音楽が大好きなハナシをしよう①星野源
僕は彼のつくる音楽が大好きです。それだけじゃなくて、音楽に対する考え方や作品作りに取り組む姿勢なんかもすごく好きなんです。
今日は8月20日配信リリースされたばかりの新曲「アイデア」の話、僕が思う音楽家星野源の凄さなんかを書いていきたいと思います
《目次》
自身初となる配信限定リリース
まず今回の「アイデア」ですが、始めての配信限定リリースとなりました。その理由を源さんは自身のラジオで、「1曲でリリースしたかった。あとリリースの8月20日の瞬間にみんなに一斉に聴いて欲しいのが1番大きな理由」と話していました。
たしかに通販で買うと発売日に届きますよね。けどCDショップなんかではフラゲ日には買うことが出来たり、けどショップによっては入荷の時間も違ってみんなが手に取ることが可能なタイミングが違いますよね。
まず源さんはそこをフラットにしたかったんでしょうね。なので当然、ラジオでの事前解禁もなく、事前のMV公開も無し。
みんなが同時に共有出来て、SNSを通じて拡がり共感出来る。配信限定リリース自体は珍しいことではないけど、そこに至るまでのアプローチの仕方のこだわり1つとっても、源さんのアイデアが垣間見えます。
楽曲について
楽曲はNHK朝ドラ『半分、青い』の主題歌に起用されており、一部は4月から聴くことができました。
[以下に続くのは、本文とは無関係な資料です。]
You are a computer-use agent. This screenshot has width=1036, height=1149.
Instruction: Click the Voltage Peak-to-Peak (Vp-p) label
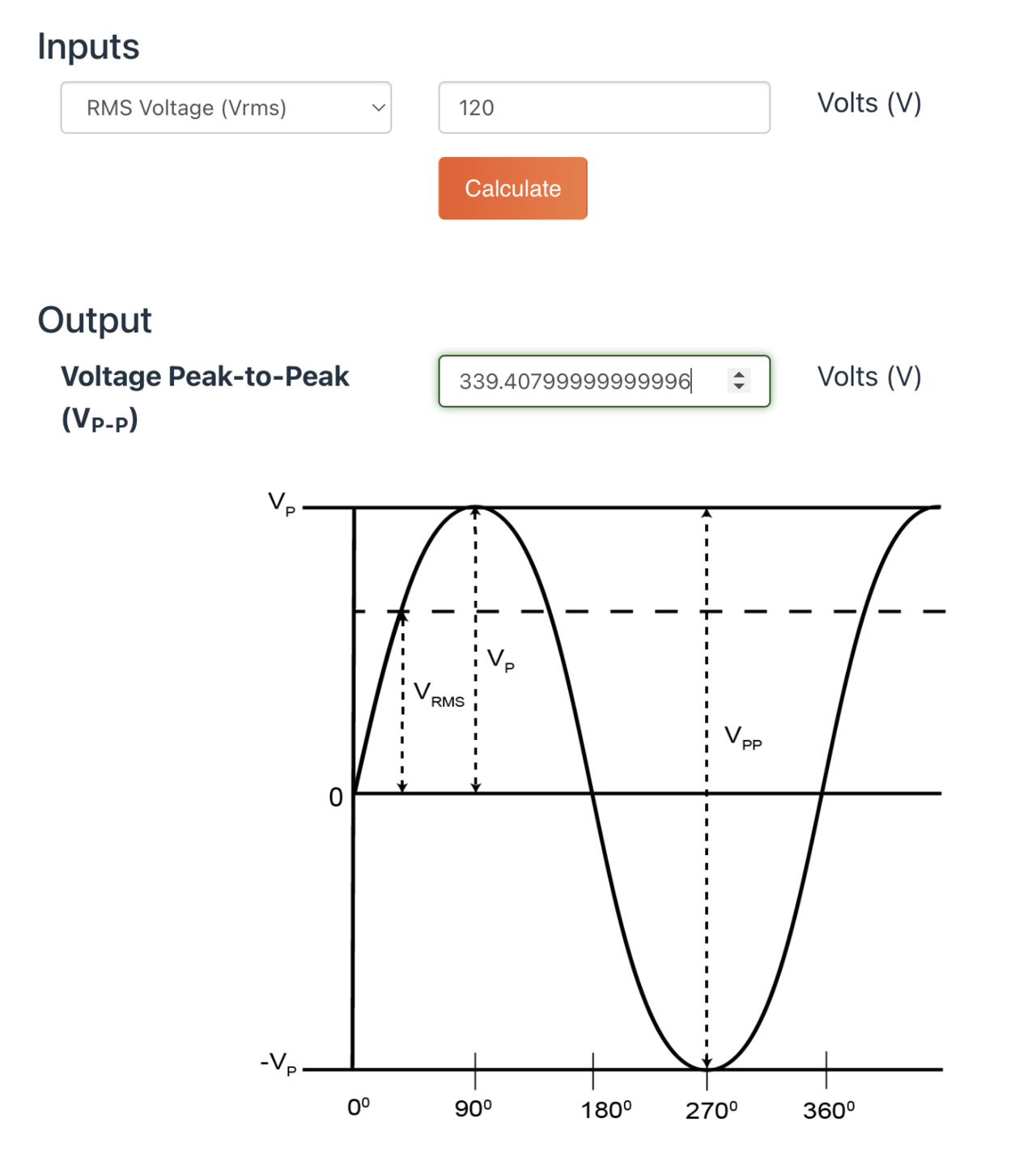pos(204,397)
源さん自身が演奏する、マリンバの印象的なイントロから始まり、「おはよう 世の中」のキラーフレーズとポップなメロディに心弾みます。
日本の朝、ドラマのイメージにピッタリの1番が終わり、そこからの2番の展開に驚かされます。
1番の純粋なバンドサウンドから一転、STUTS
さんのMPC(いわゆる電子サウンド)がリズムを刻みます。音数がグッと減り更に歌詞が耳に届いてきます。
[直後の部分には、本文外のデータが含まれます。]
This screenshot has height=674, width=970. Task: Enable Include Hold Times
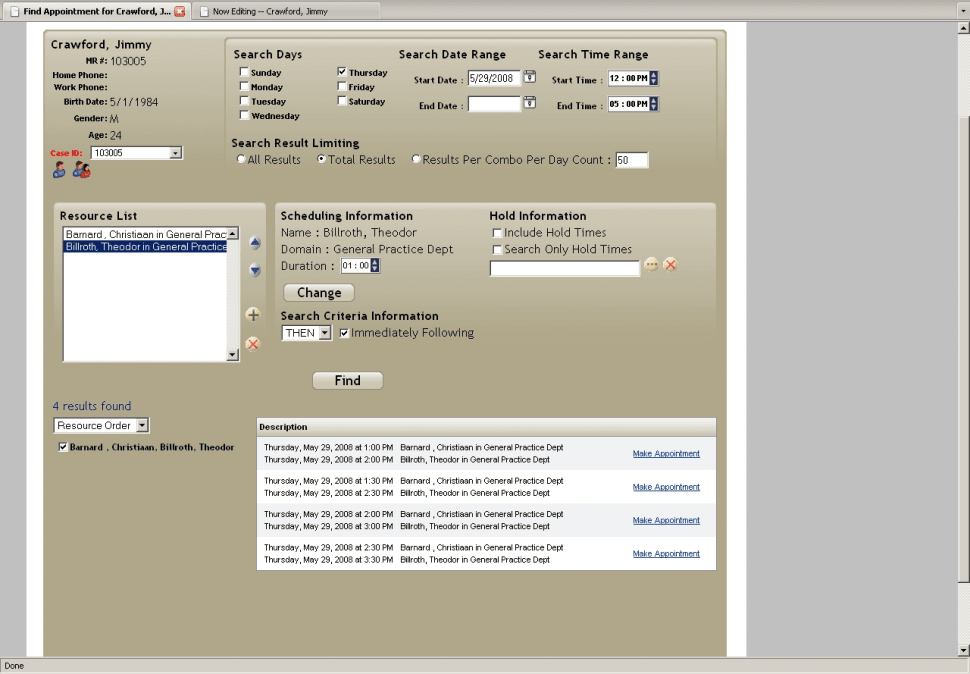tap(496, 233)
そこで歌われるのは1番の爽やかな歌詞とはイメージが変わります。どこか人間の内面、人から見えている自分とは違う、自分にしか分からない闇の部分や怒りの感情を歌っています。
2番の歌詞抜粋
おはよう 真夜中
虚しさとのダンスフロアだ
笑顔の裏側の景色
独りで泣く声も
喉の下の叫び声も
すべては笑われる景色
生きてただ生きていて
踏まれ潰れた花のように
にこやかに 中指を
多くの人がこの歌詞に救われているんじゃないでしょうか?
ただただ前向きに背中を押しますのポップスではない
1人部屋で泣いた夜も
押し殺した声も
無理矢理見せた作り笑いも
周囲の冷笑も
全てを肯定してくれる優しさと、それでも生きて行けという強いメッセージを感じるのです。
つづく道の先を
塞ぐ影にアイデアを
雨の音で歌を歌おう
すべて超えて響け
つづく日々を奏でる人へ
すべて超えて届け
とラストのサビの歌詞へ続きます。
誰にでもある、挫けたり逃げ出したくなったり泣きたくなったりする「心の影」も「心の雨」もアイデア1つで変わるんだよって言われてるような。そして《つづく日々を奏でる人》っていうのは僕たちリスナーのことで。
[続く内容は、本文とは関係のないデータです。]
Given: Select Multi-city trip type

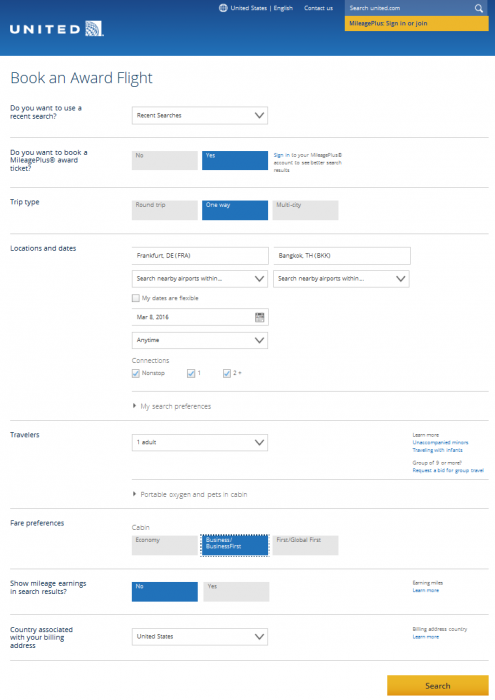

源さんは自分の曲を聴いてくれる、毎日を生きる全ての人に届けたいと思ってこの曲を書いたんだなと思うと、ただのリスナーですが、凄く嬉しいんですよね。
MVについて
8月20日リリースの少し後、深夜に公開になったMVでは、これまた様々なアイデアが散りばめられております。
冒頭のマリンバの演奏シーンは、アルバムYELLOW DANCERのジャケットカラーを背に。
恋。
Family Song。
と過去作のエッセンスを視覚的に取り入れながら、MVは進んでいきます。ファンが観て「あぁ!!」と気付いて少し嬉しい。これもまたアイデアの1つですよね。
間奏の16人での圧巻のダンスは、三浦大知先生
の振付。大知先生、他のアーティストの振付は初めてとおっしゃっていました。
大知先生この後少し見切れてます。笑
そしてその後おそらくCメロになると思いますが、アコギ一本のパートへ。
MVでの歌はこの場で歌われたもので、音源を当てているんではないそう。う〜ん芸が細かいです!
そしてラストのサビ。
様々な色を背に歌ってきた源さんですが、ここでは白色の背景です。僕はこれは源さんの意思表示なのかなとも思いました。
今までと、これから。
「まだ真っ白な背景に、どんな色を重ねて行くのか。これからもその色を決めるのは自分自身である。」という次を見据えたアートディレクション。もちろん僕の勝手な想像ですが!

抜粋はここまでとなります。